* **Text section**
** BEGIN **

[Date Prev][Date Next][Thread Prev][Thread Next][Date Index][Thread Index]
Re: [for-6.0] Non-deterministic qemu-iotests qsd-jobs failures
From: |
Kevin Wolf |
Subject: |
Re: [for-6.0] Non-deterministic qemu-iotests qsd-jobs failures |
Date: |
Wed, 7 Apr 2021 13:32:59 +0200 |
Am 07.04.2021 um 13:03 hat Vladimir Sementsov-Ogievskiy geschrieben:
> 07.04.2021 13:58, Kevin Wolf wrote:
> > Am 29.03.2021 um 17:43 hat Max Reitz geschrieben:
> > > On 29.03.21 17:05, Stefan Hajnoczi wrote:
> > > > Hi Kevin,
> > > > Peter hit an s390 qemu-iotests failure. I was able to reproduce it
> > > > easily. I haven't checked if it reproduce on other platforms too, but it
> > > > seems likely. Here is what I found.
> > > >
> > > > qsd-jobs has race conditions:
> > > >
> > > > # Just make sure that this doesn't crash
> > > > $QSD --chardev stdio,id=stdio --monitor chardev=stdio \
> > > > --blockdev node-name=file0,driver=file,filename="$TEST_IMG" \
> > > > --blockdev node-name=fmt0,driver=qcow2,file=file0 <<EOF |
> > > > _filter_qmp
> > > > {"execute":"qmp_capabilities"}
> > > > {"execute": "block-commit", "arguments": {"device": "fmt0",
> > > > "job-id": "job0"}}
> > > > {"execute": "quit"}
> > > > EOF
> > > >
> > > > The intent is for "quit" to run while job0 still exists. This proves
> > > > that the program does not abort with an assertion failure when "quit" is
> > > > called while there are block jobs. bdrv_close_all() expects there to be
> > > > no jobs.

** END **

* **Job A**
In the qsd-jobs message, on what platform did Peter hit the qemu-iotests failure?

* **Information given**
** BEGIN **

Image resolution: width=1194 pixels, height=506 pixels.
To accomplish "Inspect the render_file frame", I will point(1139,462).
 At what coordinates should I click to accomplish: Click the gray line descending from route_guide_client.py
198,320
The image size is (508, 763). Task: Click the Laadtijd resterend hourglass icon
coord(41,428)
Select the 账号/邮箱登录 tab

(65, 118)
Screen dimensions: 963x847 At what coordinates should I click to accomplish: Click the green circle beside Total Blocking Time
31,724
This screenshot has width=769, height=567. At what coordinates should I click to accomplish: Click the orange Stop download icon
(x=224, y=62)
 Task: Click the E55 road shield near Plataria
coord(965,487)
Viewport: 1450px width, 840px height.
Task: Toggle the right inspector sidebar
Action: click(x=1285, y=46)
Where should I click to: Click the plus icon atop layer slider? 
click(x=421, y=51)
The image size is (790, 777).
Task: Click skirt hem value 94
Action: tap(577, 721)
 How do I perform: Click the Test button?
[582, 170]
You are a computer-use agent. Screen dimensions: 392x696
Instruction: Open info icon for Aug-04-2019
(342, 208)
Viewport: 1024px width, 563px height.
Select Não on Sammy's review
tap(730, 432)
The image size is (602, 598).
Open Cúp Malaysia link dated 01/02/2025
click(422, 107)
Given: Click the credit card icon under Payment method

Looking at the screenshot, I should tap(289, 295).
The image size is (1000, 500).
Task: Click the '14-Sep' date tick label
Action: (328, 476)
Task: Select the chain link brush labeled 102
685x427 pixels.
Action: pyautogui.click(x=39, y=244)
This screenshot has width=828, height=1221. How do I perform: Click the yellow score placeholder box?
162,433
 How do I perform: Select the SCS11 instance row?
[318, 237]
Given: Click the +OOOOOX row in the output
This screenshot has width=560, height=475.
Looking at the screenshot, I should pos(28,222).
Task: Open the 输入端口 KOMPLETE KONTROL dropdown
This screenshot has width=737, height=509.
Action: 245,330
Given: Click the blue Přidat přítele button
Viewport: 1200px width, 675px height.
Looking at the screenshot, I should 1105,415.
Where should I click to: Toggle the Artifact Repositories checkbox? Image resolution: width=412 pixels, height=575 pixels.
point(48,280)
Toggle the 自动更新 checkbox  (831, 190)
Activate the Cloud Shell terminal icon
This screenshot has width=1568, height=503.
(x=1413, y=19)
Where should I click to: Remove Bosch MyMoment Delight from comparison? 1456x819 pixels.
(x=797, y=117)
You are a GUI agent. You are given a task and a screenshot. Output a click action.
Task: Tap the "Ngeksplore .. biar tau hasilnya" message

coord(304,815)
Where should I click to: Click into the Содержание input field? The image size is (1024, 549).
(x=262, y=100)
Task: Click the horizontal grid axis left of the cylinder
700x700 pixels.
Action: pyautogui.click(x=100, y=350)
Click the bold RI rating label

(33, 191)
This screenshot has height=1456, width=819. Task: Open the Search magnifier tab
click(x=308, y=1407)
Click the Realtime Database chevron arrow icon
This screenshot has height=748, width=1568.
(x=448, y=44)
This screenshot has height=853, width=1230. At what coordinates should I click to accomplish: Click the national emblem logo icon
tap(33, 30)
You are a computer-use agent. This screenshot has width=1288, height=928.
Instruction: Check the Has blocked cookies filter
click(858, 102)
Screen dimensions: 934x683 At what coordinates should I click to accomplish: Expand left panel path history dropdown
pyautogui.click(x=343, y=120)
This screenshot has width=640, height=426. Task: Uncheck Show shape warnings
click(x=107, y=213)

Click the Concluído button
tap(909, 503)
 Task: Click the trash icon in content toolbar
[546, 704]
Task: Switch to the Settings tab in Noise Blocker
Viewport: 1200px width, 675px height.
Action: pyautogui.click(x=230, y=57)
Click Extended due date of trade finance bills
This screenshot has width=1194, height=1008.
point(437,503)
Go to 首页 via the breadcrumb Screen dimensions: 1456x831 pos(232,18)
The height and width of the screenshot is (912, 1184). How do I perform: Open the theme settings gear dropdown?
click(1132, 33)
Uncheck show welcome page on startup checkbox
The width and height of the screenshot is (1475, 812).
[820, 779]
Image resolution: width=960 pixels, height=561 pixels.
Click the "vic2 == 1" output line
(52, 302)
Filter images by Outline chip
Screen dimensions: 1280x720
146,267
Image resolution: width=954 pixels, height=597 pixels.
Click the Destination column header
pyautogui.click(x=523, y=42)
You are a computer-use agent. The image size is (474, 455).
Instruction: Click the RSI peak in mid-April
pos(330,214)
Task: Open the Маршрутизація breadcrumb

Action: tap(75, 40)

** END **

* **Job B**
Reproduce the rows from the line that contains "Given: Click the +OOOOOX row in the output" up to and including the line that contains "Toggle the 自动更新", with "checkbox" swapped for "tick box" and nothing else changed.

* **Task response A**
s390

* **Task response B**
Given: Click the +OOOOOX row in the output
This screenshot has width=560, height=475.
Looking at the screenshot, I should pos(28,222).
Task: Open the 输入端口 KOMPLETE KONTROL dropdown
This screenshot has width=737, height=509.
Action: 245,330
Given: Click the blue Přidat přítele button
Viewport: 1200px width, 675px height.
Looking at the screenshot, I should 1105,415.
Where should I click to: Toggle the Artifact Repositories tick box? Image resolution: width=412 pixels, height=575 pixels.
point(48,280)
Toggle the 自动更新 tick box  (831, 190)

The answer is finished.